Foreign investors continue to be bullish, with a net buying of Rs. 112 million, on top of Rs. 190 million on Tuesday.
Though early in the New Year, the net foreign inflow has topped the Rs. 500 million mark by mid-January. Last year was a record with Rs. 39 billion net foreign inflow.
Year-to-date, the Colombo Bourse is up 3%, showing early signs of recovery after it dipped by 7% in 2012.
“The continuous decreasing trend witnessed in the Treasury rates and the resolution of the political debacle over the impeachment of the Chief Justice would have presumably uplifted investor sentiments,” noted Asia Wealth Management. Lanka Securities said stocks rallied ahead of the Central Bank’s Monetary Policy review to decide on the direction of policy rates.
Softlogic Stockbrokers said market heavyweights Sri Lanka Telecom, Ceylon Tobacco, Carsons Cumberbatch, and Chevron Lubricants were instrumental in the ASI’s gain. The S&P SL20 also traded on a similar pattern, up by 30 points.
“We welcome the market rally with fundamentally-backed players being at the centre-stage, amidst improved market sentiments across the board,” Softlogic said.
“Notably some reactivation of retailers was witnessed, which we believe needs further momentum for the Bourse to sustain gains whilst supporting overall participatory levels,” it added.
Softlogic also said the continued drop in Government yields had started to gradually reflect on equities, which
it expects to elevate further as the market interest rates would follow the declining trend over the short term, hence further enhancing the attractiveness of the equities.
“In this backdrop, we expect local retail investor participation to gather considerable momentum within the next few months. Hence, we advise the value seekers to fasten up accumulation in the steady players with increased cash allocation as we expect the market to generate attractive returns, particularly with the reversal of the rising interest rate environment,” Softlogic said.
Yesterday premier blue chip JKH extended buying interest spearheading the day’s turnover as the counter recorded the only crossing, carrying 225,000 shares at Rs. 225 each. Several large deals were also drawn on-board in the counter, including a 150,000 share block as it closed with a marginal price gain at Rs. 225.

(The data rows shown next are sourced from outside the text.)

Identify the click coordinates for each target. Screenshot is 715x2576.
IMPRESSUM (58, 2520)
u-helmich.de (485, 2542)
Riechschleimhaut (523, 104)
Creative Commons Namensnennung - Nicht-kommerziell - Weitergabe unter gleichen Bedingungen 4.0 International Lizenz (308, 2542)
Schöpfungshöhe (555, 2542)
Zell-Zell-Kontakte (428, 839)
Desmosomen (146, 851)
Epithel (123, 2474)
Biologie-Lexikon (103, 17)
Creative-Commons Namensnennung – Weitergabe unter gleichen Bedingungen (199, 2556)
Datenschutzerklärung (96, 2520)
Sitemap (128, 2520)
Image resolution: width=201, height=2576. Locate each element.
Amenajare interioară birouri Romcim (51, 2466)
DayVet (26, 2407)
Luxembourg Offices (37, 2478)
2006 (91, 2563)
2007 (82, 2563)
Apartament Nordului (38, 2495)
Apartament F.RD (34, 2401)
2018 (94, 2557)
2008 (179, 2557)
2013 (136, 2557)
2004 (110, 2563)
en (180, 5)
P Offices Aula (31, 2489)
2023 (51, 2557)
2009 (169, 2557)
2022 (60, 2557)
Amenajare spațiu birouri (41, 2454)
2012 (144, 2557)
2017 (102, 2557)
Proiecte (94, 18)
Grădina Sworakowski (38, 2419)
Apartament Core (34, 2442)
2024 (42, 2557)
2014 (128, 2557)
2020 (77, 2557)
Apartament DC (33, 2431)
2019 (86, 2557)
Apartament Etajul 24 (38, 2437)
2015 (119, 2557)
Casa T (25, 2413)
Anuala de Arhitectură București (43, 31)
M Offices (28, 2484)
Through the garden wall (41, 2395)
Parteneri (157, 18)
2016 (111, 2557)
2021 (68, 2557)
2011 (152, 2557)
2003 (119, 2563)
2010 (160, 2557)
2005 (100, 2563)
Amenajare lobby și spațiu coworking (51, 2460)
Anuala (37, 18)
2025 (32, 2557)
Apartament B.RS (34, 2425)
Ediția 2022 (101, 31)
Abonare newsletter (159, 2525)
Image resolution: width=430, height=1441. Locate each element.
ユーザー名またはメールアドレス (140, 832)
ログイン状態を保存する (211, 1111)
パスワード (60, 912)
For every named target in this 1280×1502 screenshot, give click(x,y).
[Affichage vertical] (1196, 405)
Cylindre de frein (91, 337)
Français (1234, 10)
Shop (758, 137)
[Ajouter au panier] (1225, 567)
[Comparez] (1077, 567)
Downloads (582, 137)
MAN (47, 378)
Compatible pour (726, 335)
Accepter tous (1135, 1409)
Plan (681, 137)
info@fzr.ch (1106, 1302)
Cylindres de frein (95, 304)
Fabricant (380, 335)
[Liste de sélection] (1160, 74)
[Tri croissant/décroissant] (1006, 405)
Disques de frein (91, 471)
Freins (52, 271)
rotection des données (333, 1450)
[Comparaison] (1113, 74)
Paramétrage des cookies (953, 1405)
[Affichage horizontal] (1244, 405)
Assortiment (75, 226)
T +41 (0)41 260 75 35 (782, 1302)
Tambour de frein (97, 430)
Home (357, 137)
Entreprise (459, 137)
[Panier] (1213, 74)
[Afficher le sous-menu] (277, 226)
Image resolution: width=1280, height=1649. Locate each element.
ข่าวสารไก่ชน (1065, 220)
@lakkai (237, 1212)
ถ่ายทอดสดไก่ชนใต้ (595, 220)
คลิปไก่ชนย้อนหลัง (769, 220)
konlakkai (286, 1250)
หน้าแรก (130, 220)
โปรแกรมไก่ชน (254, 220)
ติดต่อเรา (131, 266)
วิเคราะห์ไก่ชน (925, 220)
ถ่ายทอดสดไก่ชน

Substantial investor activity was notable in Softlogic Holdings as the counter recorded several on-board trades as it touched a high of Rs. 13.2, before closing at Rs. 13 with an 11.1% advance.
Ceylon Tobacco continued to renew its 52-week high price amidst buying interest touching Rs. 950, where the counter closed with a 2.8% gain at Rs. 899.4.
Buying interest was also notable in banking and finance sector counters Hatton National Bank (-0.3%), Commercial Bank of Ceylon (+0.0%), People’s Leasing & Finance (+4.2%), Nations Trust Bank (+2.7%), and DFCC Bank (+1.3%).
Further, Chevron Lubricants and Asiri Hospital Holdings both renewed their 52-week high prices at Rs. 227
and Rs. 12.2 respectively. Large on-board deals continued in Dialog Axiata whilst Sri Lanka Telecom also grabbed considerable attention, Softlogic Stockbrokers said.